The big fat Indian defence acquisition has an ugly underbelly – that of fatal accidents and mishaps, taking down with the billion-dollar vessels and aircraft precious lives of defence personnel. After the crashing of one of the much-hyped, almost invincible, Super Hercules C-130J, six of which had been purchased in the infamous Lockheed Martin deal in 2010, India’s opening of the floodgates of arms acquisition and allowing the USA to clog our channels with their controversial defence produce have come into question. In 2013, the US displaced Russia as the biggest exporter of arms and defence equipment to India, the biggest importer of such things. Given that even the Russian-made kilo-class submarines have met with terrible fates, the substitution of America with Russia in the export top spot has laid bare a certain brazenness on the Indian side as far as acquiring more and more arms is concerned, even though the same old problems, of safety and security, persist. With IAF’s new showpiece Super Hercules aircraft crashing and killing five air force men onboard during a routine training flight about a hundred kilometre west of Gwalior, these state-of-the-art purchases have been brought under the long shadow of gross inadequacy in crucial aspects such as safety protocols.
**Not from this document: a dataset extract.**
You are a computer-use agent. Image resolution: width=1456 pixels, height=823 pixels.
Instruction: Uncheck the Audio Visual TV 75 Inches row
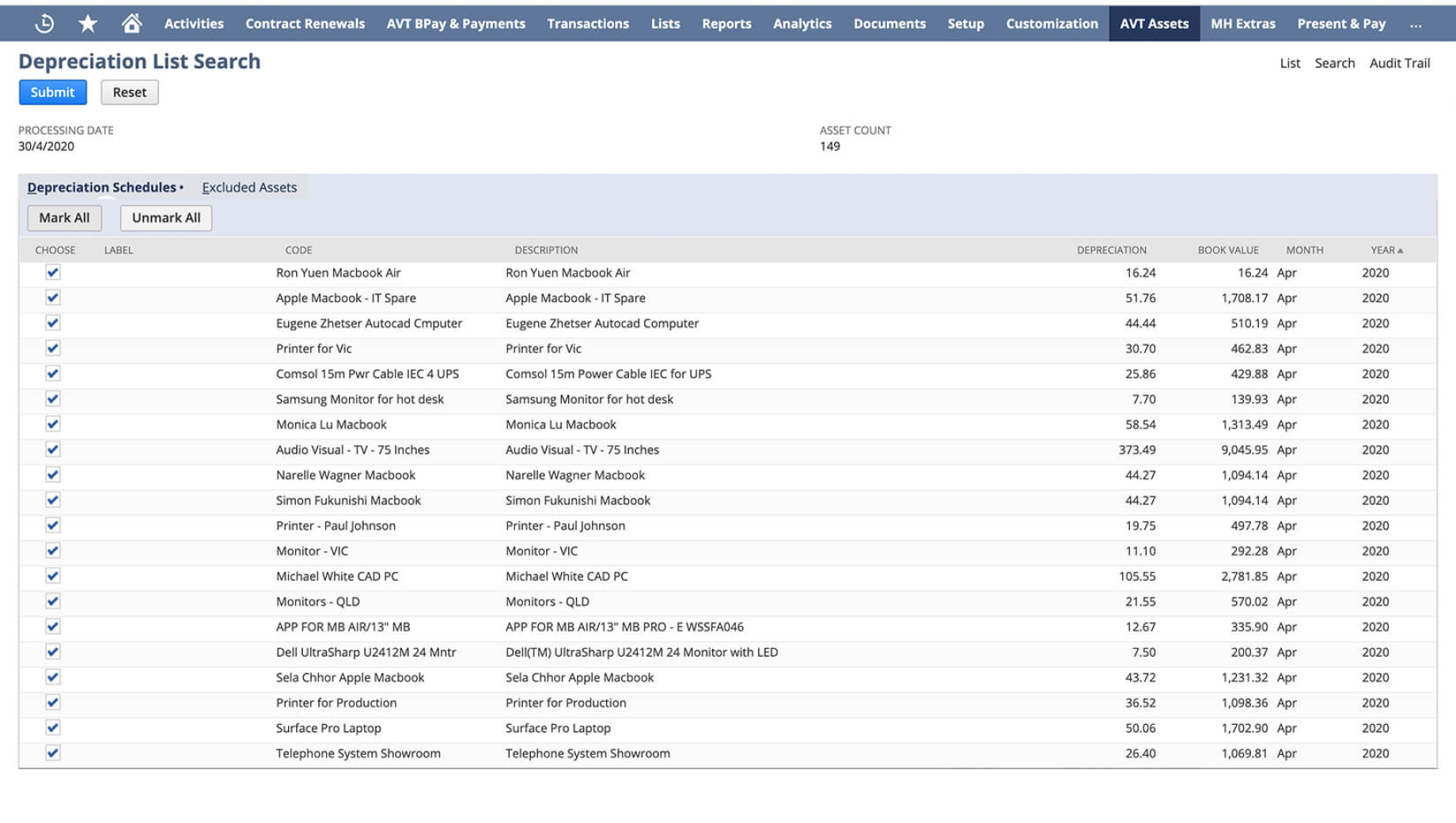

Given that C-130J had played major role during relief operations after last year’s Uttarakhand floods and landslide, what can’t be questioned is that Indian defence sector does need modern equipment to increase its deterrence quotient.

But the arms race, that has been around since the NDA regime, particularly since the 1999 Kargil war which legitimised arms purchase and conflated the grandiose project of nationalism and nation-building with securing the borders, showcasing military might and reinjecting frail Indianness with a healthy dose of combat jargon, has taken on gigantic proportions. Evidently, peace time ‘cease-fire’, chiefly with neighbourhood goons like Pakistan or China, became a matter of keeping up ‘strategic partnerships’ with export giants like USA and Russia, dancing to the tunes of global defence brokers and middlemen, spending public money on choppers, combat aircraft and carriers, naval vessels and nuclear submarines, which have failed to live up to the calculations from both the defence ministry and industry experts. It is extremely regrettable that while crores are being spent on ensuring and brokering deals, paid chiefly to Euro-American middlemen, a number of whom have been recently exposed as accepting bribes and kickbacks against their unethical services, safety checks and protocols are being systematically sidelined at the altar of global greed. As a latest report shows, Pentagon is itself a cesspool of wasteful expenditure, with $ eight trillion unaccounted for over the last few years. India’s following in USA’s footsteps doesn’t bode well.